China: Beijing unveils new dredging ship
China revealed it had built a 140 m dredging ship that is more powerful than its current vessels, capable of digging 6,000 cubic metres per hour. The vessel was dubbed the ‘magic island-maker’ in Chinese media, fuelling concerns it would be used to create more islands in the South China Sea. Beijing has been accused of creating artificial islands to strengthen its claims over the contested waters.

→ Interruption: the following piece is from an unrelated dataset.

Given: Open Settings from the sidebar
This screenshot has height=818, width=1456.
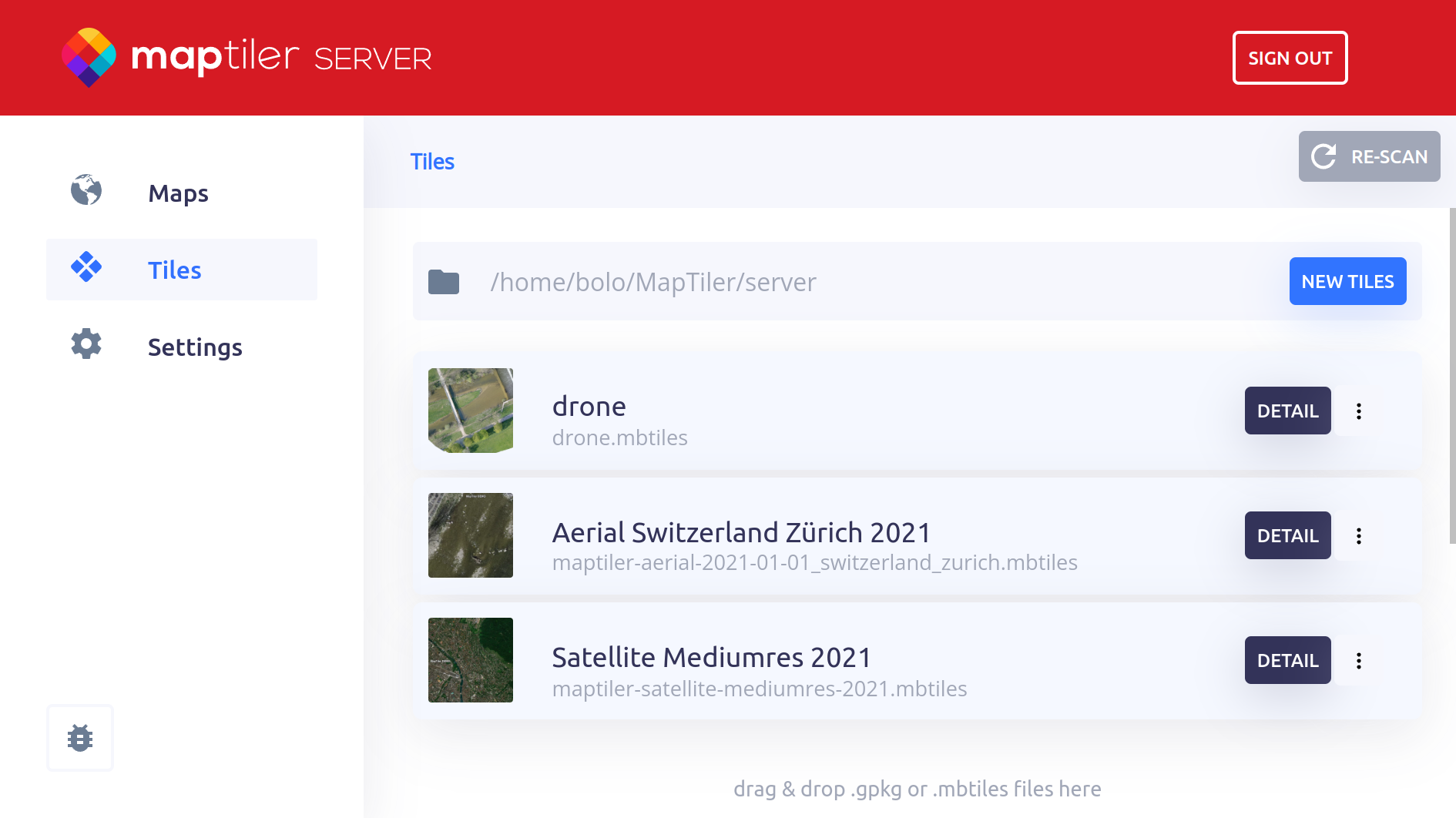Looking at the screenshot, I should pyautogui.click(x=195, y=347).
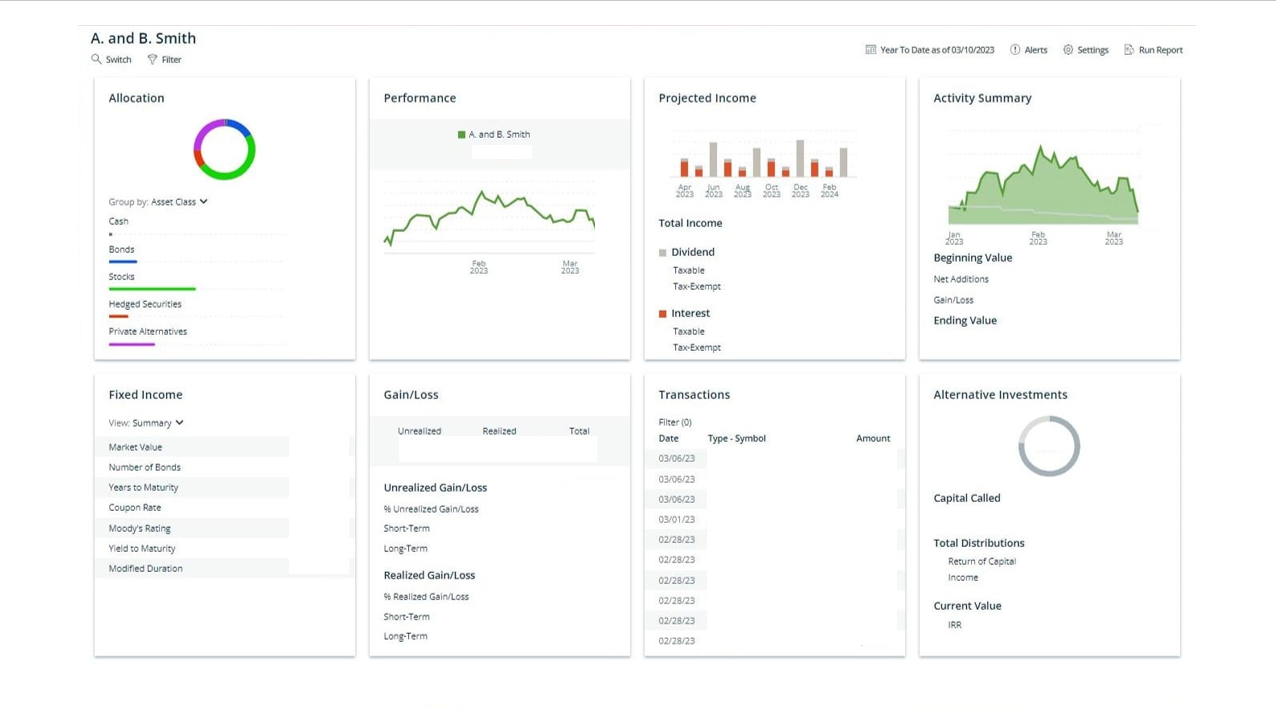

India: Navy to step up patrols in Indian Ocean
Navy Chief Sunil Lanba reported that the navy is broadening its patrol areas in the Indian Ocean Region to cover all choke points amid increasing maritime threats. Under the deployment, between 12 and 15 ships will be permanently deployed at the choke points and main sea lanes. India’s defence minister previously expressed concern over Beijing sending ships to the northern Indian Ocean to conduct anti-piracy operations.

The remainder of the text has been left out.